* **How to complete this task**
Would you please output the data exactly, omitting no line?

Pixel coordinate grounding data
********
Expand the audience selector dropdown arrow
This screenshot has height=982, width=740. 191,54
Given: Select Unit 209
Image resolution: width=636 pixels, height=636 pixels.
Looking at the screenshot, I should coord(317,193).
********
* **Reply**
Expand the audience selector dropdown arrow
This screenshot has height=982, width=740. 191,54
Given: Select Unit 209
Image resolution: width=636 pixels, height=636 pixels.
Looking at the screenshot, I should coord(317,193).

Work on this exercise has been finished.